PESAN BAPAK UNTUK ANAKNYA DI FACE BOOK
(sebagai bahan renungan)
Seorang anak sedang asyik duduk di hadapan laptopnya. Login Face Book. Pertama kali
yang dicek adalah inbox.
Hari ini dia melihat sesuatu yang tidak pernah dia pedulikan selama ini. Ada 2
dua pesan yang selama ini ia abaikan.
Pesan pertama, berupa spam. Pesan kedua…..dia terpaksa membukanya.
Ternyata ada sebuah pesan yg terkirim beberapa bulan yang lalu.

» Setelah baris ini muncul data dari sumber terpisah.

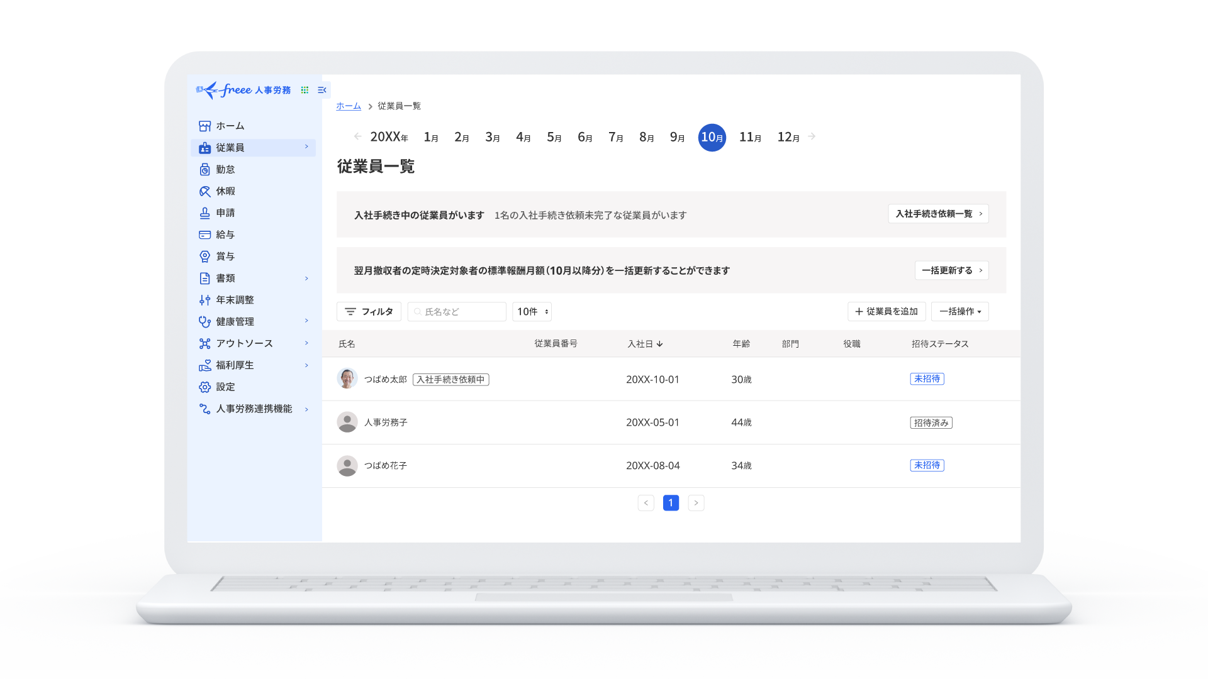Open the 一括操作 dropdown
This screenshot has height=679, width=1208.
[x=959, y=311]

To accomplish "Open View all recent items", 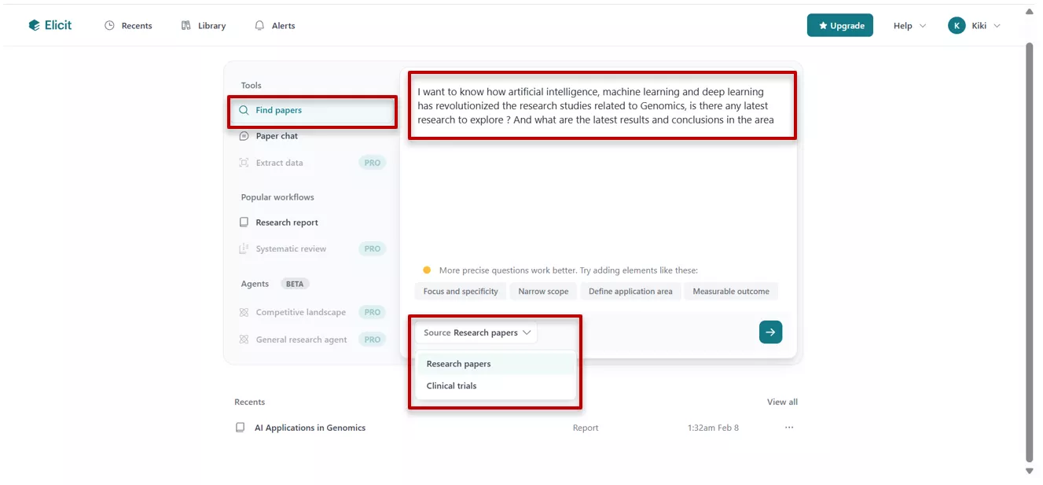I will click(782, 402).
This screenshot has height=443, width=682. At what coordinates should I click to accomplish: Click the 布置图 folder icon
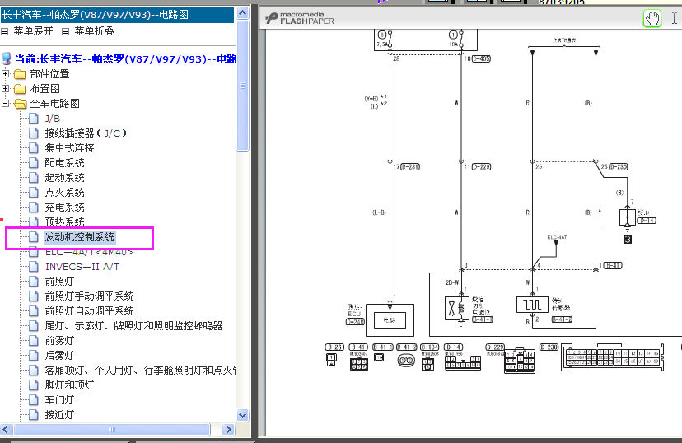(x=20, y=89)
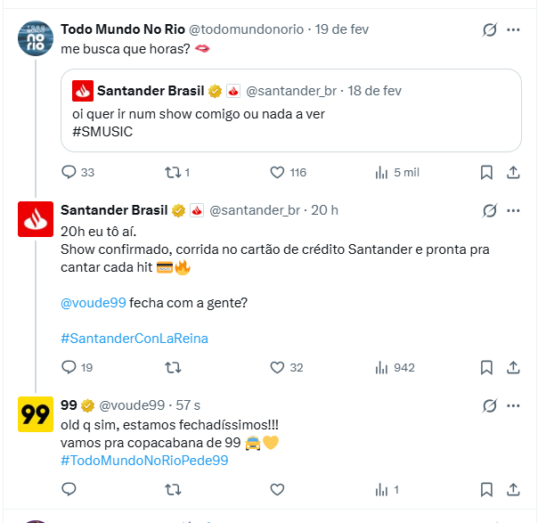Viewport: 546px width, 523px height.
Task: Open the Grok icon on Todo Mundo tweet
Action: (x=489, y=30)
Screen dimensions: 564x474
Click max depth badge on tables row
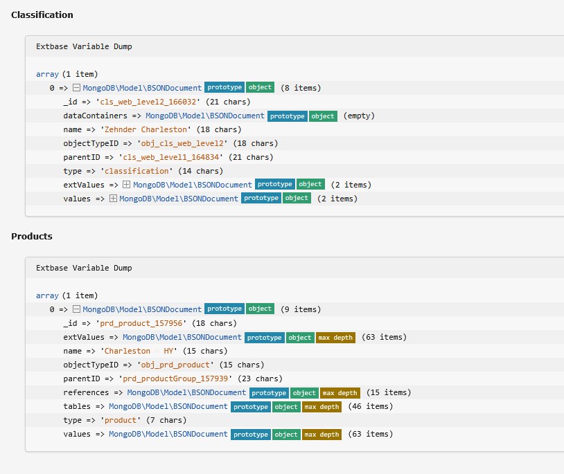pos(322,407)
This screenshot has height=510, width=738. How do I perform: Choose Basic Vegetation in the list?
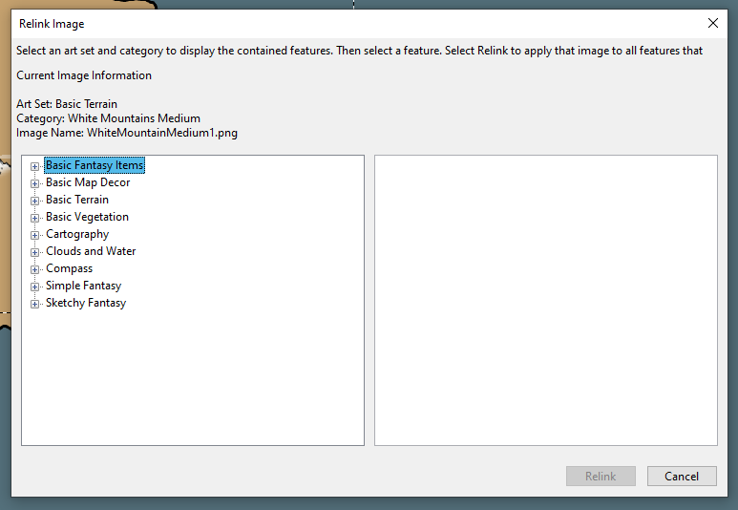(87, 217)
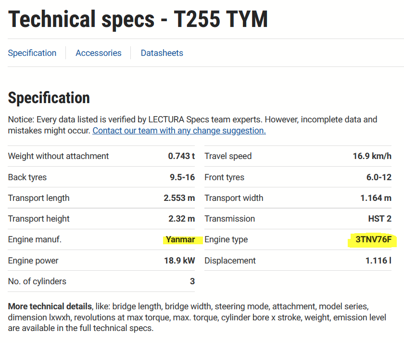
Task: Click the 1.116 l displacement value
Action: click(x=378, y=261)
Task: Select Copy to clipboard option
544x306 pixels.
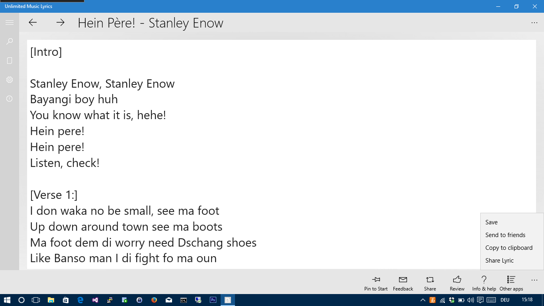Action: click(509, 248)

Diapun mulai membaca isinya :
“Assalamu’alaikum. Ini untuk kali pertama Bapak mencoba menggunakan
facebook. Bapak mencoba menambah kamu sebagai teman sekalipun Bapak tidak
terlalu paham dengan itu. Lalu bapak mencoba mengirim pesan ini kepadamu. Maaf,
Bapak tidak pandai mengetik. Ini pun kawan Bapak yang mengajarinya.
Bapak hanya sekedar ingin mengenang. Bacalah anak-ku !!
Saat kamu kecil dulu, Bapak masih ingat pertama kali kamu latihan bisa
ngomong. Kamu asyik memanggil : Paak...Bapak...., Bapak....., Bapak. Saat itu
Bapak bahagia sekali rasanya anak Bapak sudah bisa me-manggil2 Bapak-nya, sudah
bisa me-manggil2 Ibunya.
Bapak sangat senang bisa berbicara dengan kamu walaupun kamu mungkin tidak
ingat dan tidak paham apa yang Bapak ucapkan, karena ketika itu umurmu baru 4
atau 5 tahun. Tapi, percayalah. Bapak dan Ibumu bicara dengan kamu sangat
banyak sekali. Kamulah penghibur kami berdua setiap saat, walaupun hanya dengan
mendengar gelak tawamu bahkan kadang tangismu.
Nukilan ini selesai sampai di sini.